Strettamente connesso con questo tema c’è poi quello dell’assistenza da parte della casa madre. Un tema ben noto a coloro che utilizzano il modello open source: molto spesso si è infatti lasciati privi di supporto anche solo da remoto.

Questi gli aspetti ostativi, ma veniamo ai vantaggi collegati alla scelta di soluzioni open source. Il principale sta proprio nella sua natura, ovvero la gratuità. Non solo l’open source nasce come gratuito (anche se non sempre!) ma è anche possibile installarlo per quanti nodi si vogliono senza costi aggiuntivi.

Inoltre si tratta di una modalità di sviluppo dei sistemi informatici ampiamente supportata da una comunità internazionale che spesso ne incrementa le funzionalità aggiuntive come successo ad esempio nel caso di Nagios: qui la comunità internazionale ha continuato a sviluppare plug in che ne incrementano la capacità di monitoraggio dei più disparati sistemi.

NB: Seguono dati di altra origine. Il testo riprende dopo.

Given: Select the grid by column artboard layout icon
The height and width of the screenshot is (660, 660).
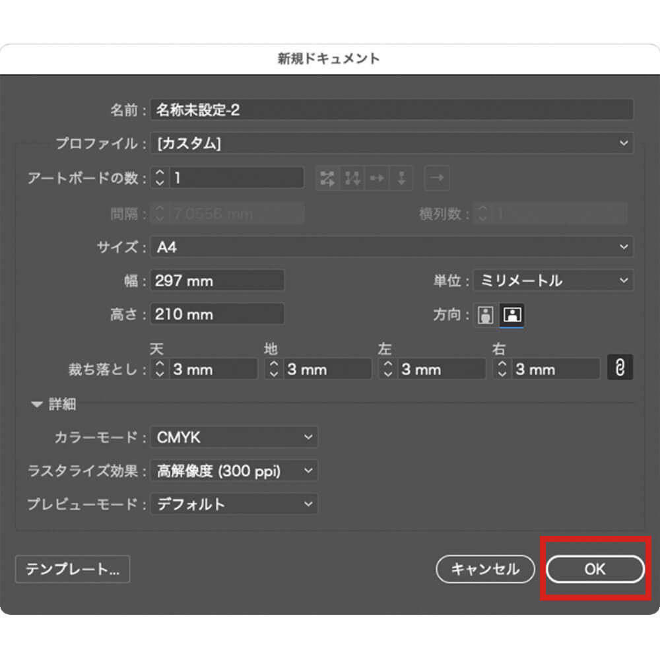Looking at the screenshot, I should point(352,178).
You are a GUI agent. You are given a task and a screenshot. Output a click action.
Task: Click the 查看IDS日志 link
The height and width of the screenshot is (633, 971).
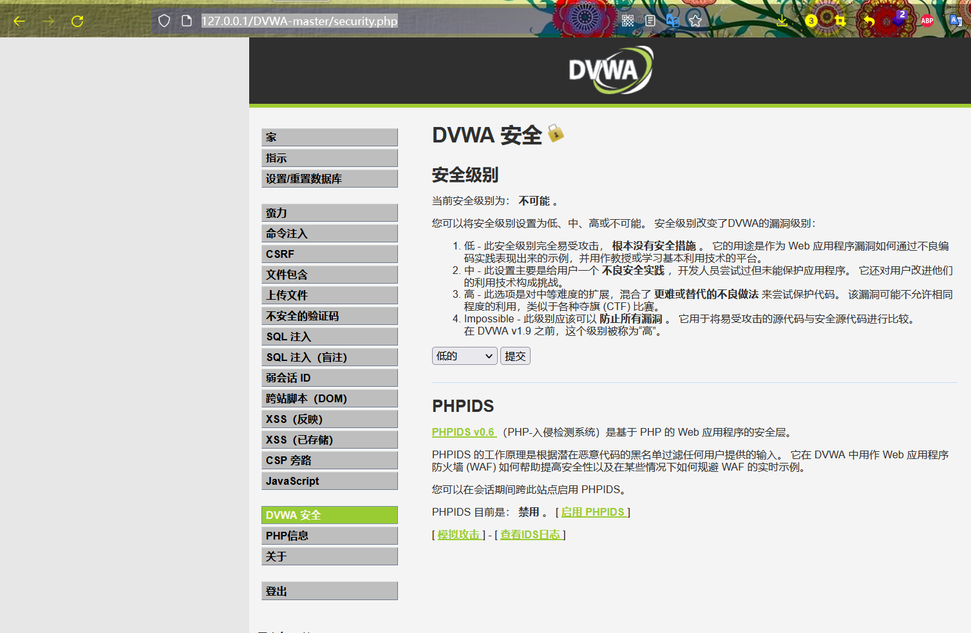(530, 534)
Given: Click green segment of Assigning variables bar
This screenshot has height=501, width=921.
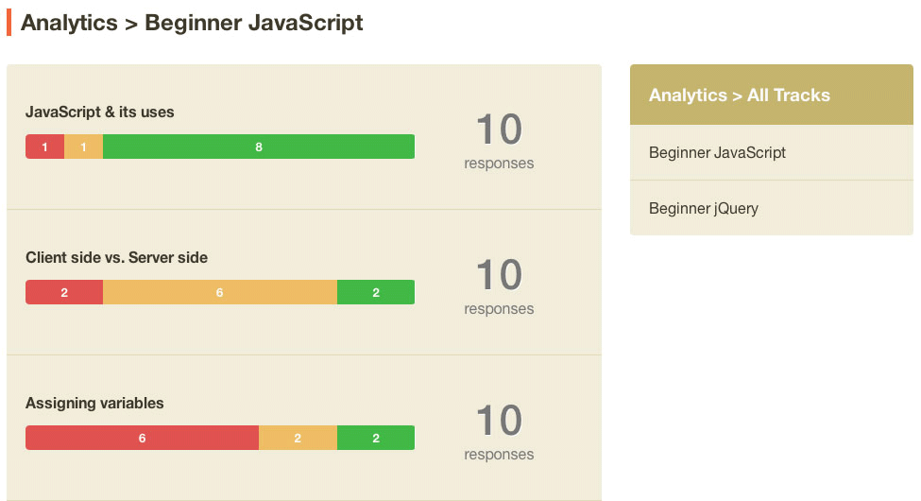Looking at the screenshot, I should (x=376, y=438).
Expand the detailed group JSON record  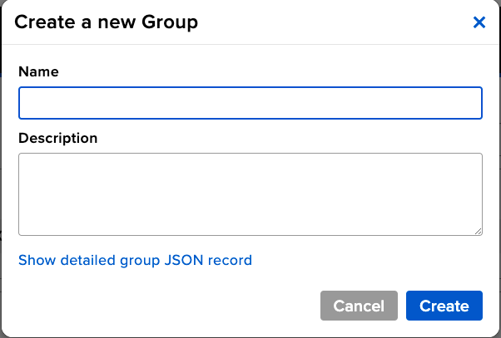click(135, 260)
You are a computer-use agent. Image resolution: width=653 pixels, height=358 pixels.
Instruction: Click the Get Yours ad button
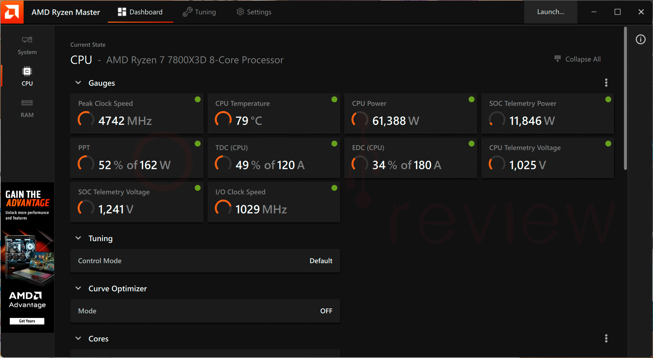click(x=27, y=321)
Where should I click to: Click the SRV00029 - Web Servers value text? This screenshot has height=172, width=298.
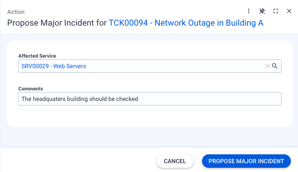[x=54, y=66]
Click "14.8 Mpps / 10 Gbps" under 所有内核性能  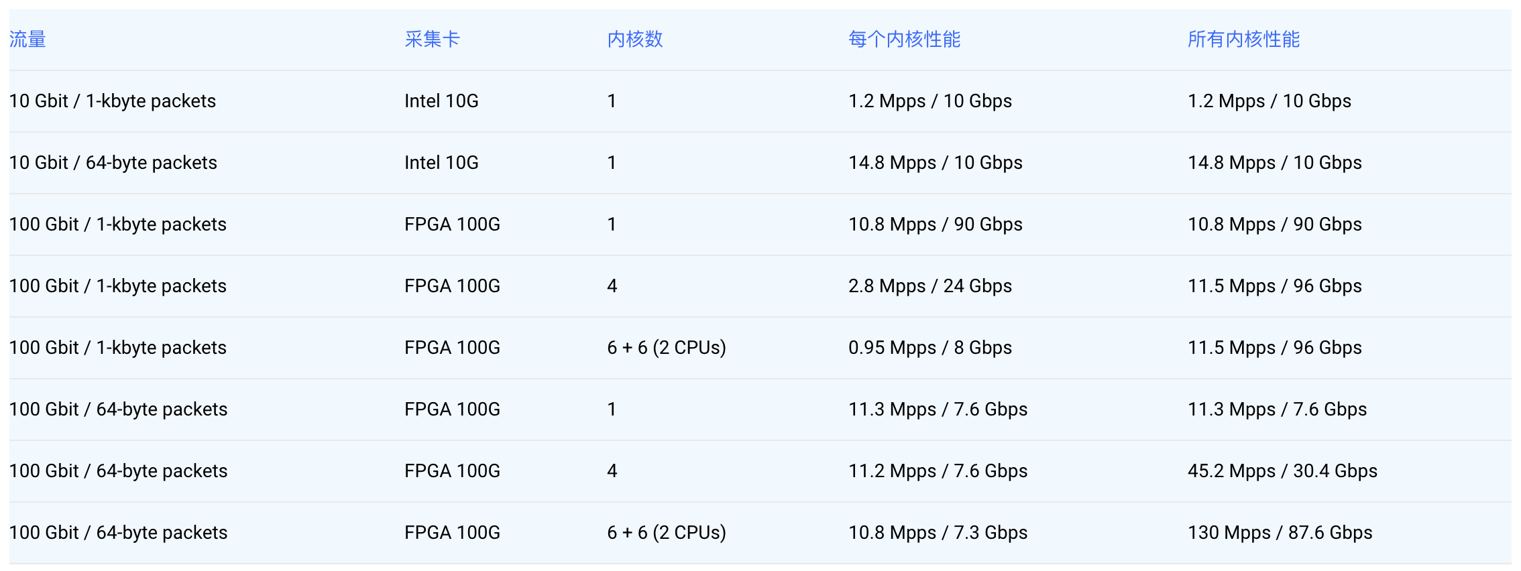pos(1274,163)
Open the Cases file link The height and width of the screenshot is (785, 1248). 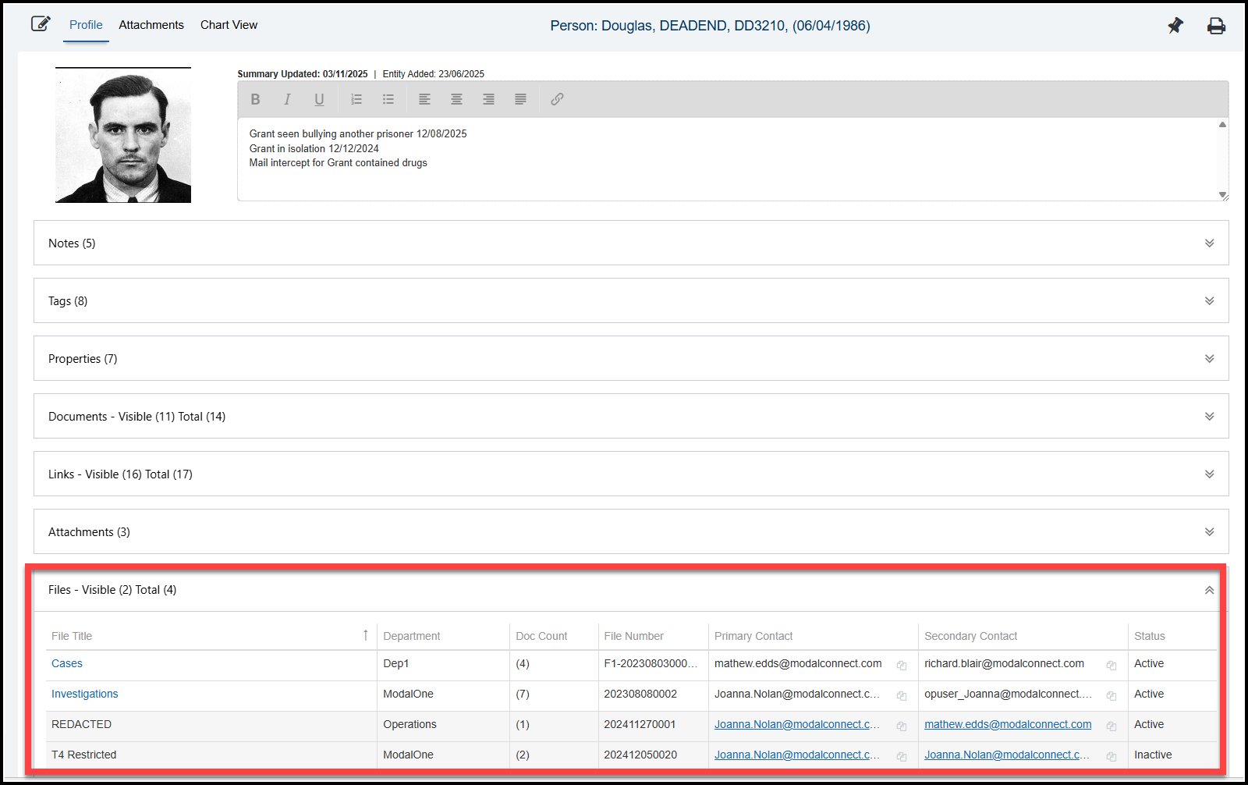(x=67, y=663)
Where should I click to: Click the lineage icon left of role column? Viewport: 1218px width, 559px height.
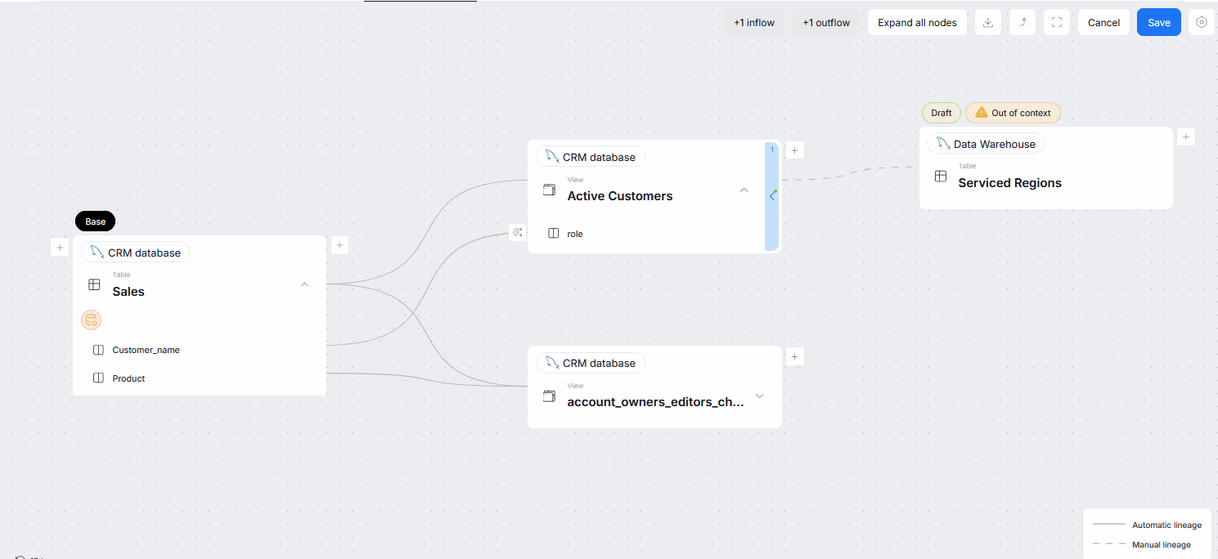click(517, 233)
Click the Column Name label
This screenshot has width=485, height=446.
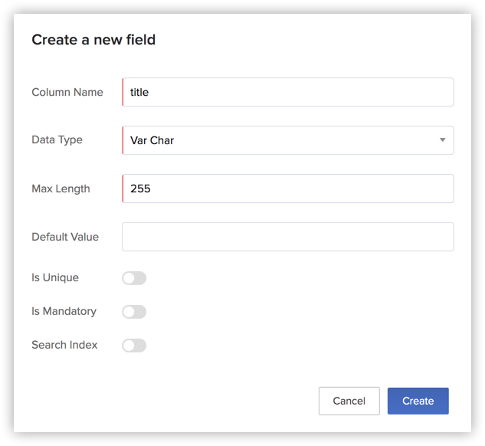[x=67, y=92]
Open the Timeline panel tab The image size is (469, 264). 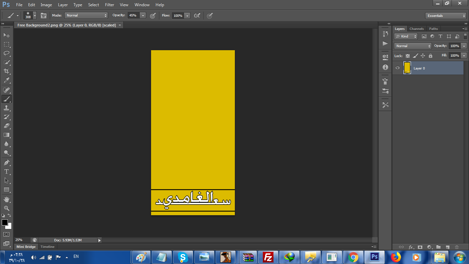point(47,247)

A ben vedere, una soluzione commerciale non sarebbe mai riuscita ad avere questa varietà di plug in, tanto meno in modalità gratuita.

Non è un caso se già da tempo il Ministero per l’innovazione e le tecnologie si è espresso a favore dell’utilizzo di software open source da parte della Pubblica Amministrazione, sottolineando il contenimento dei costi, la trasparenza, la non dipendenza della P.A. da un singolo fornitore, la possibilità di riutilizzare il software e di accesso al software anche da parte delle economie locali in un’ottica orientata all’equilibrio, al pluralismo e all’aperta competizione.

Delineato così il panorama, occorre domandarsi se quel bivio sopracitato esista realmente o se al contrario sia possibile adottare soluzioni che abbiano i vantaggi dell’open source senza per questo rinunciare alla sicurezza, alla facilità di utilizzo e all’assistenza.

La riposta arriva dal colosso Red Hat che ha indicato la via maestra, adottando il sistema open source ed elevandolo a livelli di affidabilità e sicurezza che tutti conosciamo. Oggidiverse aziende hanno un business model basato sull’adozione di soluzioni open source che vengono migliorate, rese più semplici da utilizzare e supportate senza snaturarle.

Una delle principali aziende italiane che ha adottato con successo questo modello di business è Fata Informatica che nel 2004 ha sviluppato la soluzione di monitoraggioSentinet3® partendo proprio da Nagios.

Sentinet3® è da tempo ampiamente utilizzato dal Ministero della Difesa e dalle più prestigiose pubbliche amministrazioni italiane perché in grado di fornire loro i vantaggi del sistema open source Nagios – ovvero compatibilità con tutti i plug in sviluppati dalla comunità open source e invariabilità del costo della soluzione con l’aumento dei sistemi da mettere sotto monitoraggio – e al tempo stesso una soluzione pienamente supportata, semplice da usare grazie ad un’interfaccia user friendly e soprattutto attenta alle più stringenti esigenze di sicurezza che tutte le infrastrutture IT- in particolar modo quelle operanti in settori strategici come il Ministero della Difesa – devono assicurare.

Insomma, perché scegliere tra open source e sicurezza, quando è possibile avere l’uno e l’altro?